The film Who Cares about Kelsey documents the lives of students with emotional/behavioral challenges and shows innovative educational approaches that help these students to succeed, while improving the overall school culture and climate.
The key to ensuring access to the curriculum is designing with a purpose. Universal design for learning (UDL) is a framework to improve and optimize teaching and learning for all people, based on scientific insights into how humans learn. Universal design for learning uses accessible educational materials (AEM), which are print and technology-based educational materials, including printed and electronic textbooks that are designed or enhanced in a way that makes them usable across the widest range of learner variability, regardless of formats (print, digital, graphic, audio, video):
- Print materials — such as textbooks, manuals, workbooks, paper assessments, and handouts — may be converted to make them accessible to learners with disabilities related to blindness, reading, and mobility. Braille, large print, audio, and digital text can make print more accessible.

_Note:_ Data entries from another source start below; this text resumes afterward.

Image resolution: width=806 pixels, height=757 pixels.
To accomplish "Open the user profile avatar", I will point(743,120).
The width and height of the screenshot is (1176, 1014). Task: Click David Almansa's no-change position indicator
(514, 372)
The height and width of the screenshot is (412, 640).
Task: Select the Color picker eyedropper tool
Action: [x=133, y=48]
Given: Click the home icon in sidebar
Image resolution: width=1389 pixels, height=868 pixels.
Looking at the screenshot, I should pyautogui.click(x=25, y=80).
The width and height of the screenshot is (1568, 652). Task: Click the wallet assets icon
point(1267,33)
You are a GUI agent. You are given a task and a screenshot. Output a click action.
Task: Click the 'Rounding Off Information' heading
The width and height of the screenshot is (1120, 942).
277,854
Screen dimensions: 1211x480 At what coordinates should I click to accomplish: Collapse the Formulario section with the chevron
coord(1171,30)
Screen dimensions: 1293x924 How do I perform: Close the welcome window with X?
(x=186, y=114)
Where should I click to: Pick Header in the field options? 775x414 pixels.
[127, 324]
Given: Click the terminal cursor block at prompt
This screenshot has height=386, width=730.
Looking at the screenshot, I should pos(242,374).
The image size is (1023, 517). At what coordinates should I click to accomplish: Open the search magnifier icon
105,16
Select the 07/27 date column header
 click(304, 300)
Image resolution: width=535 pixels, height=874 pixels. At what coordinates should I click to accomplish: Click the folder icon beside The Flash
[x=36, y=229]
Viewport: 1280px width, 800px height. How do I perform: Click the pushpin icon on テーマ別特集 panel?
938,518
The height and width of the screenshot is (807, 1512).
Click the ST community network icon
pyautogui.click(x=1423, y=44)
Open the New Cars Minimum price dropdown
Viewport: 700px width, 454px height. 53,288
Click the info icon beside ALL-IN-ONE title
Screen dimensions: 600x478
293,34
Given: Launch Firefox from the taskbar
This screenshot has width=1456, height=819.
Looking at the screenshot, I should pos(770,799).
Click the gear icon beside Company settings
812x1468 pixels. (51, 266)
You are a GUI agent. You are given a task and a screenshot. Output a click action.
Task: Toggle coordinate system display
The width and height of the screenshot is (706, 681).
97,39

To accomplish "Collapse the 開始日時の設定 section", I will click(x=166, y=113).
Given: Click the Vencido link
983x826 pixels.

- Digital materials — such as websites, e-books, podcasts, and videos — are media-rich sources of course content. They may include text, audio, video, and graphics and require interaction.
- Technology-based delivery systems — such as web-based applications, social media, video players, simulation programs, adaptive learning platforms, learning management systems, tablets, smartphones, and computer stations — can all be used to make educational materials accessible.
The ACL-funded Institute for Community Integration (Minnesota UCEDD) has funding from the U.S. Department of Education for the TIES Center. This is the national technical assistance center on inclusive practices and policies. Its purpose is to create sustainable changes in kindergarten–grade 8 school and district educational systems so that students with significant cognitive disabilities can fully engage in the same instructional and non-instructional activities as their general education peers while being instructed in a way that meets individual learning needs.
Higher education
Inclusion doesn’t end when children graduate from high school. Inclusion also happens in colleges and universities. Think College at ACL’s Institute for Community Inclusion in Massachusetts supports institutions of higher education in creating inclusive post-secondary programs. The Next Steps program is supported by the ACL-funded Vanderbilt Kennedy University Center for Excellence in Developmental Disabilities (VKC UCEDD). The program grew out of several years of planning by a group that originally included the VKC UCEDD, the ACL-funded Tennessee Council on Developmental Disabilities, the Down Syndrome Association of Middle Tennessee, and The Arc of Williamson County.
The ACL-funded Southwest Americans with Disabilities (ADA) Regional Center partnered with ACL’s Partners for Inclusive Communities at the University of Arkansas to develop the Disability as Diversity Programming Toolkit. This resource is a tool for promoting disability access and inclusion. The toolkit provides disability resource professionals and others working at postsecondary institutions with modules that can be used to lead campus presentations and discussions on disability as a part of diversity.